Given passage
────
For my birthday, Paul Ryan gave me a chili dog, I gave him a Medicare question

WARREN, Ohio--I spent my birthday doing my job: traveling with Paul Ryan, who has been on a campaign swing through battleground states since Mitt Romney announced him as his running mate last weekend.

Ryan stopped at a hot dog shop for lunch on Thursday, after a campaign rally in North Canton, Ohio. Unbeknownst to me, Ryan's staff had told the congressman that the day was my birthday. They planned to surprise me by having him buy me lunch.

The motorcade rolled up to the small restaurant around noon. Inside, Ryan walked toward the counter.

"Hey, where's Chris Moody? Where's Chris Moody?" Ryan asked. "It's his birthday." Ryan looked across the room.

I was back in the bus finishing up a report. I heard all this later by listening to my colleagues' tape recordings.

"What should I get him?" Ryan asked. "Two dogs? Chili cheese?"
────
Source material

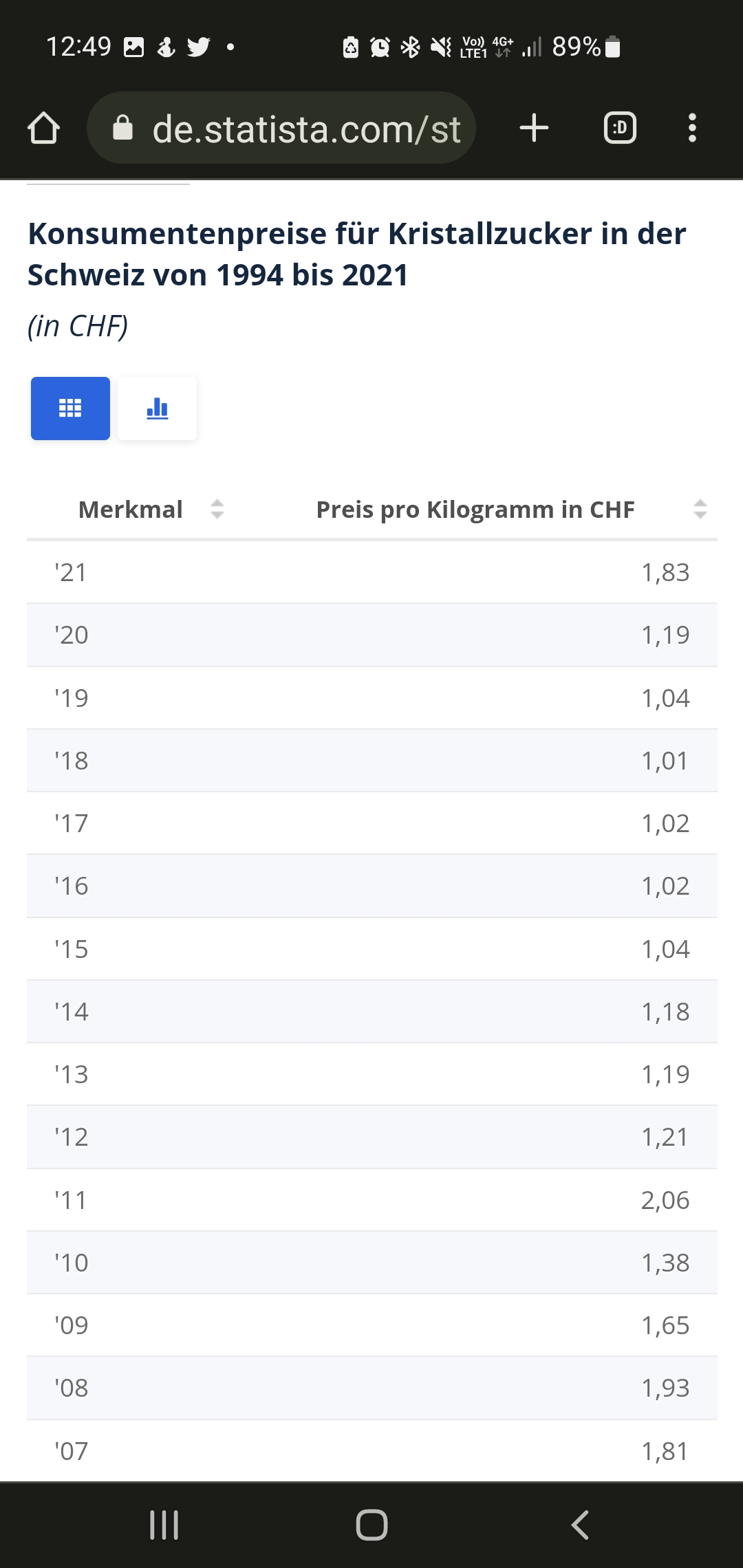Select the '21 table row
The height and width of the screenshot is (1568, 743).
point(372,572)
────
Task brief
In the article about spending a birthday on Paul Ryan's campaign trail, where was the writer when Ryan asked for him inside the restaurant?

Answer section
Back in the bus, finishing up a report.